:: SUPPLIED INFORMATION

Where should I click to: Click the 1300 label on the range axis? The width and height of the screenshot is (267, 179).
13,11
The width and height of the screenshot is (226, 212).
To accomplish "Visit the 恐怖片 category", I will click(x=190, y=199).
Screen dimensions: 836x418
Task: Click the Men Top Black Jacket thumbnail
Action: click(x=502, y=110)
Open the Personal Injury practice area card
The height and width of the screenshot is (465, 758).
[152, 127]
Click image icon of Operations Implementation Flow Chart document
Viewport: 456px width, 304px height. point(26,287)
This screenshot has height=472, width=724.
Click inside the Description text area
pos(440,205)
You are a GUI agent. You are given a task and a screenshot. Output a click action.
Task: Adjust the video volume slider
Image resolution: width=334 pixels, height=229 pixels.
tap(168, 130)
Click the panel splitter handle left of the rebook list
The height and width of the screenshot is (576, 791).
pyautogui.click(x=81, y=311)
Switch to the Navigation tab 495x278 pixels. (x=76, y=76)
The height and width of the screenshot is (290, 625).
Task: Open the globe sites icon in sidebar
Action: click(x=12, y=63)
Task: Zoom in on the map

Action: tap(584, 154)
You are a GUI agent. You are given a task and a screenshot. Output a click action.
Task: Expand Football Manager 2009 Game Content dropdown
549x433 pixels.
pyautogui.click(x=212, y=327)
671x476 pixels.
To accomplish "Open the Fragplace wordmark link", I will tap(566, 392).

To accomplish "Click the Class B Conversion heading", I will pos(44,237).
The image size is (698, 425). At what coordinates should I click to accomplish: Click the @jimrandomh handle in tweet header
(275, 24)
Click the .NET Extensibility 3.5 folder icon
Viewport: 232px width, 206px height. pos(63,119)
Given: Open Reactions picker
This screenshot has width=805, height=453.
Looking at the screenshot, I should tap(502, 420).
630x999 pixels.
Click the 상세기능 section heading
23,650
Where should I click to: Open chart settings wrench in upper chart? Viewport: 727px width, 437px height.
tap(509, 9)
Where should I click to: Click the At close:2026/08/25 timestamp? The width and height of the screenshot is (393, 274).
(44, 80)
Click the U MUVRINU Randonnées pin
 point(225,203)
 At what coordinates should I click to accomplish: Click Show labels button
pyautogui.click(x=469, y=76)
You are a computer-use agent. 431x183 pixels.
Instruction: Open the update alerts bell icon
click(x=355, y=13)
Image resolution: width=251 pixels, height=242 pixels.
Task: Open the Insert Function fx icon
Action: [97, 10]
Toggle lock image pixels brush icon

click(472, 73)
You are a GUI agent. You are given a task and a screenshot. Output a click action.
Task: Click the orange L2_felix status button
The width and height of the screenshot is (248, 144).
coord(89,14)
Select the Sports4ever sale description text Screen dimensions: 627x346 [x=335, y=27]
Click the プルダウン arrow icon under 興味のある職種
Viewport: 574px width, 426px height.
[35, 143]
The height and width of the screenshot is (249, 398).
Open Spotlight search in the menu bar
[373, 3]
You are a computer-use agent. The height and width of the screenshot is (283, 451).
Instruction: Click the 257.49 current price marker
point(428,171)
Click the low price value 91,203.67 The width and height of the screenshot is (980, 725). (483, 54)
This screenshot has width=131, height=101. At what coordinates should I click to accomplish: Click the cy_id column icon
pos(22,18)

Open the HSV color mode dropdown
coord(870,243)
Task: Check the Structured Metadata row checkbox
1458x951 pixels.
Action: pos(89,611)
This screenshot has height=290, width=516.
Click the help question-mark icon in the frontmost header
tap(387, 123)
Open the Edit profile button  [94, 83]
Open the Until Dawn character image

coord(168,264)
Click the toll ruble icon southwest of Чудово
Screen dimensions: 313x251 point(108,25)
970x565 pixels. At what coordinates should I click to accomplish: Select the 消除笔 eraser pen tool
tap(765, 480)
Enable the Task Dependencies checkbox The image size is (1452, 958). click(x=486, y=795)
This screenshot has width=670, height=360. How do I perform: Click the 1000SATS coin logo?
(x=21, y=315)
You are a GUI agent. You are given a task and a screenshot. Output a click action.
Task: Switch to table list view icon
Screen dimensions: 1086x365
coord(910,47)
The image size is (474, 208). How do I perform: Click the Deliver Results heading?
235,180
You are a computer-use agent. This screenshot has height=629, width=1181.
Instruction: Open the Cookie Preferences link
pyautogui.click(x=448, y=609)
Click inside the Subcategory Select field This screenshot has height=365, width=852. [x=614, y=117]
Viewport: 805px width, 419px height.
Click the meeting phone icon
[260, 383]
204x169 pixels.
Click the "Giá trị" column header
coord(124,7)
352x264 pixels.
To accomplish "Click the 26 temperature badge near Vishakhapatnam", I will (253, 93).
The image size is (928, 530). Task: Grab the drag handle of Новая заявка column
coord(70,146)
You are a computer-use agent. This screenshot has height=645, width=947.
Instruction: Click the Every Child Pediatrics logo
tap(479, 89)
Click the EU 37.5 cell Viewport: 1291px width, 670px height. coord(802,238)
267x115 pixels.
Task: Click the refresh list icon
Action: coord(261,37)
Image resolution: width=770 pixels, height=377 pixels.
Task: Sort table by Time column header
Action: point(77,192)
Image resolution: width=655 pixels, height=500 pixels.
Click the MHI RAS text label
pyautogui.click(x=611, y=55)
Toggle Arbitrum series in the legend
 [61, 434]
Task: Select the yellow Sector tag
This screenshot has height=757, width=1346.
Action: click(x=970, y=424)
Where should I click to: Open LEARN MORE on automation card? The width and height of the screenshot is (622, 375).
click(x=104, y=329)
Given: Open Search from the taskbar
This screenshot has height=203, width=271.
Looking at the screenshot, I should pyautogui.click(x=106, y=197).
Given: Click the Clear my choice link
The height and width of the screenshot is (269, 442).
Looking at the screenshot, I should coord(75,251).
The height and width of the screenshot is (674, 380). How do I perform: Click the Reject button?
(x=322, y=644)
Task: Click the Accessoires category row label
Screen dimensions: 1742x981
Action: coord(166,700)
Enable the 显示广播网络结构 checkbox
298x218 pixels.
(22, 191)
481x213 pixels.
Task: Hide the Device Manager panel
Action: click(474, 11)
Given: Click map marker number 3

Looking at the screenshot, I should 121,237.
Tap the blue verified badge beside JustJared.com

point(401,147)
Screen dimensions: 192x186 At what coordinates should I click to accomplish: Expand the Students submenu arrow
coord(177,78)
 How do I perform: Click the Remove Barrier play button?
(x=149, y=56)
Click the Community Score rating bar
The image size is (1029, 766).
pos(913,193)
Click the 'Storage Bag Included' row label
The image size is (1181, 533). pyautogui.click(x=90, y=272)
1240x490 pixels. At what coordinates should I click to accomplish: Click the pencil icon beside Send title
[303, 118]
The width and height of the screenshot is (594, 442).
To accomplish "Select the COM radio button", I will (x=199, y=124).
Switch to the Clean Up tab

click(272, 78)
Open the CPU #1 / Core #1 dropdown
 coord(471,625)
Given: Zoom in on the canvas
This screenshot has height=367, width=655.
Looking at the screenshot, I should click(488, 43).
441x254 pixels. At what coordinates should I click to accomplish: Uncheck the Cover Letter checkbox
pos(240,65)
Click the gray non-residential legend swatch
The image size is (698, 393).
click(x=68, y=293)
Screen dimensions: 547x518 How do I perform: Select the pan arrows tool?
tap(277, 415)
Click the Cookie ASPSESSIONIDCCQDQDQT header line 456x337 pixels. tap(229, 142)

::::

_WHAT IS BEING ASKED:_ Restate the data word for word. Begin at its first line, end at the line that contains "Task: Adjust the video volume slider", and include both.

_SOLUTION FOR THIS TASK:_
Where should I click to: Click the 1300 label on the range axis? The width and height of the screenshot is (267, 179).
13,11
The width and height of the screenshot is (226, 212).
To accomplish "Visit the 恐怖片 category", I will click(x=190, y=199).
Screen dimensions: 836x418
Task: Click the Men Top Black Jacket thumbnail
Action: click(x=502, y=110)
Open the Personal Injury practice area card
The height and width of the screenshot is (465, 758).
[152, 127]
Click image icon of Operations Implementation Flow Chart document
Viewport: 456px width, 304px height. point(26,287)
This screenshot has height=472, width=724.
Click inside the Description text area
pos(440,205)
You are a GUI agent. You are given a task and a screenshot. Output a click action.
Task: Adjust the video volume slider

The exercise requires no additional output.